Banca d’Italia snocciola gli ultimi dati sul debito pubblico, che nel mese di aprile ha segnato l’ennesimo record in valore assoluto. Lo stock è lievitato a 2.680,5 miliardi di euro, +29,3 miliardi rispetto a marzo. Praticamente, è cresciuto alla media di quasi 1 miliardo al giorno. E se è vero che parte di questa crescita sia dovuta all’accumulo di liquidità da parte del Tesoro (+17,1 miliardi a 101,8 miliardi), d’altra parte già quest’anno siamo a +111,2 miliardi. E non è per niente finita. Stando alle stesse indicazioni arrivate dal governo in sede di Def, il deficit nell’intero 2021 dovrebbe salire all’11,8% del PIL.
Questo significherebbe che l’indebitamento netto dovrebbe lievitare sopra i 200 miliardi. A fine dicembre, quindi, il debito pubblico italiano si attesterà verosimilmente in area 2.775 miliardi. Un conto salatissimo quello che ci lascerebbe in eredità la pandemia, se pensiamo che al 31 dicembre 2019, il debito pubblico fosse ancora “solamente” a 2.410 miliardi. In un paio di anni, risulterà schizzato di oltre 360 miliardi. E gli strascichi si noteranno ancora per qualche anno, per cui non è peregrino prevedere che alla fine il Covid ci sarà costato qualcosa come 500 miliardi.
Debito pubblico sostenibile? I numeri
Grazie alla BCE e al suo estremo accomodamento monetario, il nostro debito pubblico è e resta sostenibile. La spesa per interessi si manterrà anche quest’anno nei pressi dei 65 miliardi. Il tasso implicito scenderà, quindi, in area 2,3-2,4%. All’epoca della prima crisi dello spread – eravamo nel 2011 – si attestava al 4%. Insomma, sembra che siamo ben lontani da un allarme. Eppure, la logica con cui guardiamo alla sostenibilità di un debito andrebbe rivista sulla base di altri parametri.
Un debito è sostenibile se si riesce a pagare senza problemi.

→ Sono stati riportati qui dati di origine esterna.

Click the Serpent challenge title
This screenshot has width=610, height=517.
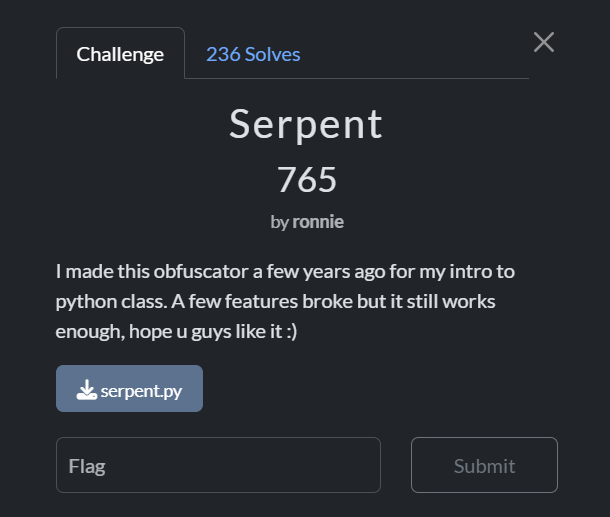(306, 124)
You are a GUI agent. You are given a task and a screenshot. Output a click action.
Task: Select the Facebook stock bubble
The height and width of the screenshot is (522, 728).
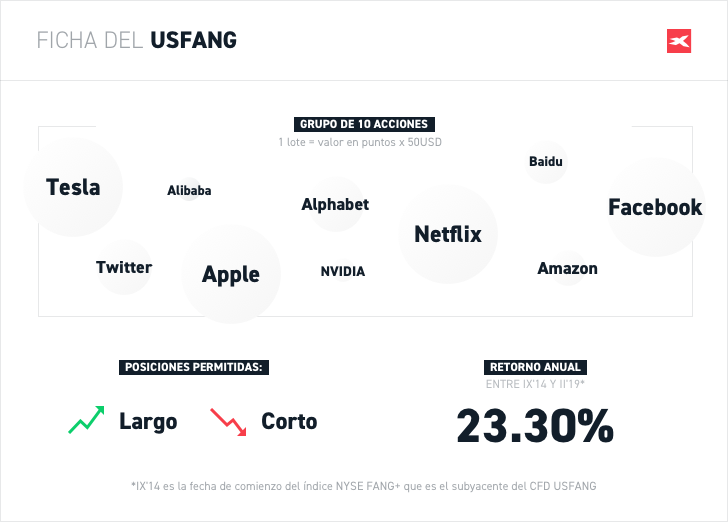pos(655,207)
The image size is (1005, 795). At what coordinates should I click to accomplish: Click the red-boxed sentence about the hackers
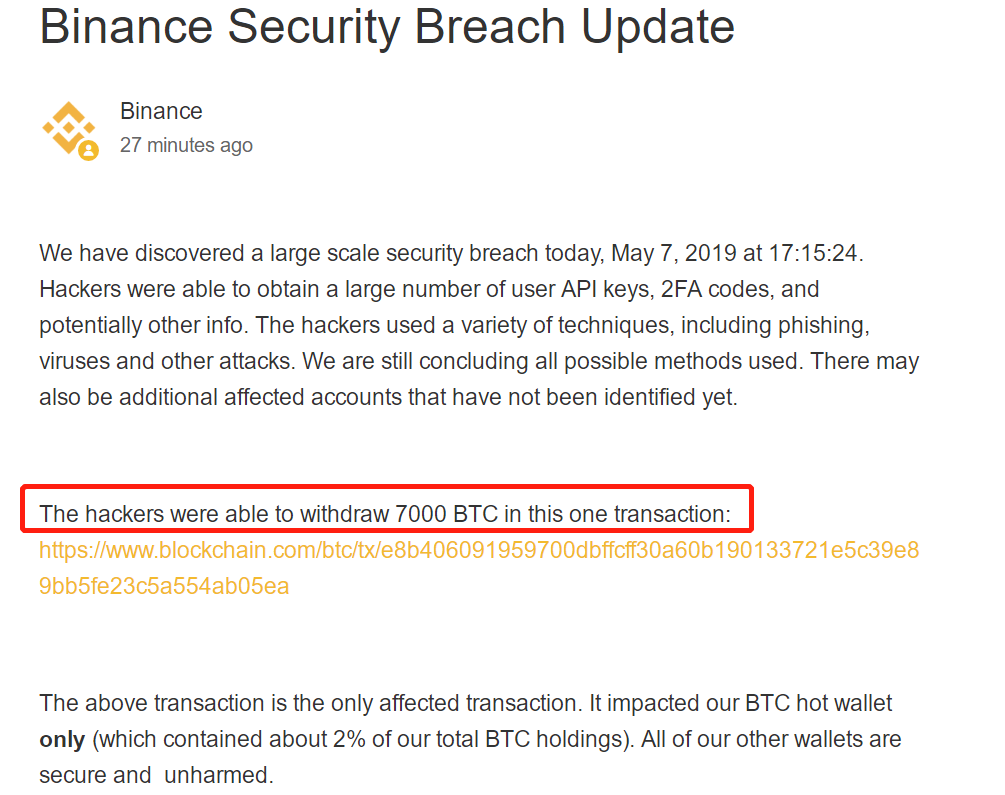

E questo si ha quando coloro che pagano sono tanti e/o producono tanta ricchezza. In Italia, il numero dei lavoratori (privati e pubblici, dipendenti e autonomi) è relativamente scarso.
In pratica, ciascun lavoratore italiano avrebbe un mutuo sulle spalle quadruplo rispetto al suo reddito. E le cose si complicano se prendiamo in considerazione i soli lavoratori del settore privato. Facciamo una precisazione: i lavoratori pubblici contribuiscono a portare avanti il sistema-Italia, fornendo preziosi servizi come istruzione, sanità, sicurezza, giustizia, Pubblica Amministrazione, etc. Ma i loro stipendi sono pagati attingendo al gettito fiscale generato dal settore privato, senza il quale lo stato non avrebbe risorse per mantenere sé stesso. Ecco, suddividendo lo stock del debito per i 20 milioni di occupati nel privato, otteniamo un importo medio di 134.000 euro, 4,5 volte il PIL pro-capite.
Il prezzo della sostenibilità
Se questi numeri iniziano già a farvi traballare la certezza che il nostro sia un debito pubblico sostenibile, dovete anche tenere conto dell’incidenza della spesa per interessi sui soli redditi dei lavoratori. Tenendo in considerazione tutti i 23,3 milioni di occupati pre-Covid, i 65 miliardi sopra indicati farebbero 2.800 euro a testa, qualcosa come circa il 9,5% del reddito. Se ci limitiamo ai 20 milioni di occupati del settore privato, l’incidenza sale a 3.250 euro all’anno, il 10% del reddito medio. Questo significa che mediamente un dipendente del settore privato o un lavoratore autonomo avrebbe sulle spalle una rata di soli interessi per oltre 270 euro al mese.
Per quanto ci possano sembrare numeri teorici – nella vostra testa starete pensando che si tratti di fuffa allarmistica – la realtà dei fatti è questa.